At the same time, however, far too many companies continue to suffer from expensive security breaches. Eighty percent said they had sustained financial losses as a result of security lapses. And among those that were willing to quantify losses, the average was more than $2 million.
So, if the vast majority of enterprises are beefing up technology to secure networks, why are costly break-ins still so common? One possible answer is that, while most companies are fortifying their perimeters against intruder attacks, they arent doing a very good job at controlling whom they let in the front door.
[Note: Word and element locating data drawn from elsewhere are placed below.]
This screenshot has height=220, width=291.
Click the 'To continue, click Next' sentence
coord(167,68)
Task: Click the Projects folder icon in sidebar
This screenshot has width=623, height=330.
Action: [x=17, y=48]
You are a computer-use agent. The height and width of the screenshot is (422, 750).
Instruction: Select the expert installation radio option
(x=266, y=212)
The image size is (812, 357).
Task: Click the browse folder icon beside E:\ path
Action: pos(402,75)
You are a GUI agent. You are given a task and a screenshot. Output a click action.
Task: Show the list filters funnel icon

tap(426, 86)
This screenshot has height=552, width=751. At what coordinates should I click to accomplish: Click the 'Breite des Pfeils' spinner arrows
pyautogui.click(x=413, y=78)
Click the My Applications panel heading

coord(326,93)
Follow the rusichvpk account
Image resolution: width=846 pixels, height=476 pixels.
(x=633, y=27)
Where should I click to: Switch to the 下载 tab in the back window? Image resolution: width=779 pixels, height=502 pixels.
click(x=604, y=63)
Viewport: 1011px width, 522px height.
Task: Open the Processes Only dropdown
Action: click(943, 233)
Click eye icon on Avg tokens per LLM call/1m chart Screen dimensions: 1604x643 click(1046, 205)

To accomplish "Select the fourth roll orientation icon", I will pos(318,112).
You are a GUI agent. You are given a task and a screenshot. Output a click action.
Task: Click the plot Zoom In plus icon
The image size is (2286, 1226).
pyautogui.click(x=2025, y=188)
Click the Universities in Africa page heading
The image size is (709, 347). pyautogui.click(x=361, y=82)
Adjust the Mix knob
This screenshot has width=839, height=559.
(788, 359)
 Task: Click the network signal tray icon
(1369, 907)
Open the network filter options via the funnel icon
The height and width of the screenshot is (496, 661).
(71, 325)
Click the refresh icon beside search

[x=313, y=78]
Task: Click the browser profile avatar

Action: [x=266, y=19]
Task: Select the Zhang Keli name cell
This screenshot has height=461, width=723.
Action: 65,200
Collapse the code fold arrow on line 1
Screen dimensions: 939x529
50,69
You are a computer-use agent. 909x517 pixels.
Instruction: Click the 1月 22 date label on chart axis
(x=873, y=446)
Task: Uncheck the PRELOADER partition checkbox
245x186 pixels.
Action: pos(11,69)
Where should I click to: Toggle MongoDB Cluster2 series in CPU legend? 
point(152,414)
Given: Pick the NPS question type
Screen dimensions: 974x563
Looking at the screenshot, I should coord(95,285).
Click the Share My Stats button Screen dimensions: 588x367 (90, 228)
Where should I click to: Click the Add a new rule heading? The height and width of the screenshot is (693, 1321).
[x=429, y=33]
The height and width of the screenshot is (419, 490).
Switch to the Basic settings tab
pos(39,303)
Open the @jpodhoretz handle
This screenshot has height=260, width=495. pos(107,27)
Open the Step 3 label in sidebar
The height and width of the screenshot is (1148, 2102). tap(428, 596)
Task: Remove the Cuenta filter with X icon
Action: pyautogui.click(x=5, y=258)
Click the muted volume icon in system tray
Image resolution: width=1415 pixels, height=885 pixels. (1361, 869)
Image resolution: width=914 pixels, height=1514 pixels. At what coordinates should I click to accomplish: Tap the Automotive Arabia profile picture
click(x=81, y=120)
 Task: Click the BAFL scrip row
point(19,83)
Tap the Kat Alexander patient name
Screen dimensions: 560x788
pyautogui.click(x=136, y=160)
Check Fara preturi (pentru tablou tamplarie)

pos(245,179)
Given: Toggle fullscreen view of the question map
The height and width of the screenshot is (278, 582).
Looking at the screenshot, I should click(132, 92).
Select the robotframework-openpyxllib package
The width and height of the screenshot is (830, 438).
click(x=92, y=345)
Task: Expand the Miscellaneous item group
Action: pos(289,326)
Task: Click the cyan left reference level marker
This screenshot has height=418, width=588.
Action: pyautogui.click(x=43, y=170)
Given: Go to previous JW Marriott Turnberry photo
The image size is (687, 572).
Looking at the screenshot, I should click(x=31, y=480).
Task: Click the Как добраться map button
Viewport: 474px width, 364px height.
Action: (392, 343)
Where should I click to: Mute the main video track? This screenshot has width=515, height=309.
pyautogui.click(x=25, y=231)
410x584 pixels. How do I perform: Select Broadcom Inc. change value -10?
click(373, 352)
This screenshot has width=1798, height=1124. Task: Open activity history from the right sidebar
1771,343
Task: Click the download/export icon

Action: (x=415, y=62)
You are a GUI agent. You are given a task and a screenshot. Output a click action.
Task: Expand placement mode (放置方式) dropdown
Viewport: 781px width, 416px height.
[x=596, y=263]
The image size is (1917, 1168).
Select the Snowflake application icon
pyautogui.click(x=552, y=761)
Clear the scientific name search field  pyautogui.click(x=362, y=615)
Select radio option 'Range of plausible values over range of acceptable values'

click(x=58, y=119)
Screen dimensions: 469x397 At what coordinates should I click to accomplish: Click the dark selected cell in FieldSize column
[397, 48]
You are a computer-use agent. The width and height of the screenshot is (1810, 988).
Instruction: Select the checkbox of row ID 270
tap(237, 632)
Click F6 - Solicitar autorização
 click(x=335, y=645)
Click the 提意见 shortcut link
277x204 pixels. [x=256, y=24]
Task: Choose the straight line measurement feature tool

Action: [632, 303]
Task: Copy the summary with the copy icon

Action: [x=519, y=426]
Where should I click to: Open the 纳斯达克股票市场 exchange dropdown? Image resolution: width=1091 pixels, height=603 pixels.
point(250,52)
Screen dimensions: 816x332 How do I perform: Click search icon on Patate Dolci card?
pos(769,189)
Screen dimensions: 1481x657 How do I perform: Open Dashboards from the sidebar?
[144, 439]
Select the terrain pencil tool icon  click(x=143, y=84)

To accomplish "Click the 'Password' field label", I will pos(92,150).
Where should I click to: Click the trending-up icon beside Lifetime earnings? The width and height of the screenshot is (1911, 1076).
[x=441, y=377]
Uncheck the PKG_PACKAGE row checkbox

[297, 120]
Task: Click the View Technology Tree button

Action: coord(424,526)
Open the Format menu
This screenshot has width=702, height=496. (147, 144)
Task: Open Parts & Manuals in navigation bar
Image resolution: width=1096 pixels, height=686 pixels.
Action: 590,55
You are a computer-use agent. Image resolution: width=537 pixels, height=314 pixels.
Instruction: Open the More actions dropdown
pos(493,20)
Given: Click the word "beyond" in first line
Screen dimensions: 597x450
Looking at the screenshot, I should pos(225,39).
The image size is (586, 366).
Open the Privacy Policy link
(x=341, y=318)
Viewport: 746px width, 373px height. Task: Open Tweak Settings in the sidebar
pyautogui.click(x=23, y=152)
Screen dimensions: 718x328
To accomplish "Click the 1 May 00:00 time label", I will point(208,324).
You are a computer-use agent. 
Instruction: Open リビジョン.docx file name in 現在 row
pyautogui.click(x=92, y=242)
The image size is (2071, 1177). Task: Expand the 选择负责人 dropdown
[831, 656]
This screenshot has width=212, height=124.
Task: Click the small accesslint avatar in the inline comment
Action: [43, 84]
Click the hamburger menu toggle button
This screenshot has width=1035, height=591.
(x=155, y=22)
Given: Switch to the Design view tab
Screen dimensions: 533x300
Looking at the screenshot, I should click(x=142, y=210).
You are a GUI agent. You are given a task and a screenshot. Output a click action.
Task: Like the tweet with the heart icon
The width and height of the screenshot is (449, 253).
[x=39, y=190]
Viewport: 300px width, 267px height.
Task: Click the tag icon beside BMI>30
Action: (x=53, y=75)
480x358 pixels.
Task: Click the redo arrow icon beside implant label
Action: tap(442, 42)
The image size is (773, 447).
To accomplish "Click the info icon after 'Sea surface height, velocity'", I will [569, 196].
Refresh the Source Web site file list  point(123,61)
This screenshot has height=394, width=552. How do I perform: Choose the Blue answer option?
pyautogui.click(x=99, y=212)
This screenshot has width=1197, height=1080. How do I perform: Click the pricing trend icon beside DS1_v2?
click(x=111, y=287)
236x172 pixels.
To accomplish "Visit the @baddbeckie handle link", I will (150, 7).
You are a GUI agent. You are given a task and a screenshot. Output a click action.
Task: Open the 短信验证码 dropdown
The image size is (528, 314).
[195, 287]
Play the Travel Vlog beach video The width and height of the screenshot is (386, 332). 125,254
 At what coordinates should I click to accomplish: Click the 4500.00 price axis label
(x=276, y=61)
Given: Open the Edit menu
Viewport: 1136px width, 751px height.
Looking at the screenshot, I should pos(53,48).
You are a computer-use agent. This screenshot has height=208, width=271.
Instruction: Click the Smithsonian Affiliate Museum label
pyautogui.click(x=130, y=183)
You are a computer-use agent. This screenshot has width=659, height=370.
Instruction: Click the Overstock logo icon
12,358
Want some scary examples? Business Layers, a maker of employee provisioning software, recently asked visitors to its Web site to share security horror stories. One correspondent, an investment adviser, said he was allowed to keep his office keys, security card and e-mail account when he left his former employer to work for a competitor. He was able to tap into e-mail discussions among ex-colleagues who were plotting how to steal back clients from their departed co-worker.
In another case, a salesman at a large Wall Street brokerage was able to continue using his old e-mail account after changing companies. He was able to convince clients that the old company had been sold and that they needed to transfer their accounts to the new company—his new employer. I wish I could say that these stories were apocryphal. But officials at Business Layers said they have checked them out.
The lesson: Besides technology guarding the perimeter, strong security also requires information and procedures guaranteeing that only the right people are let in the front door.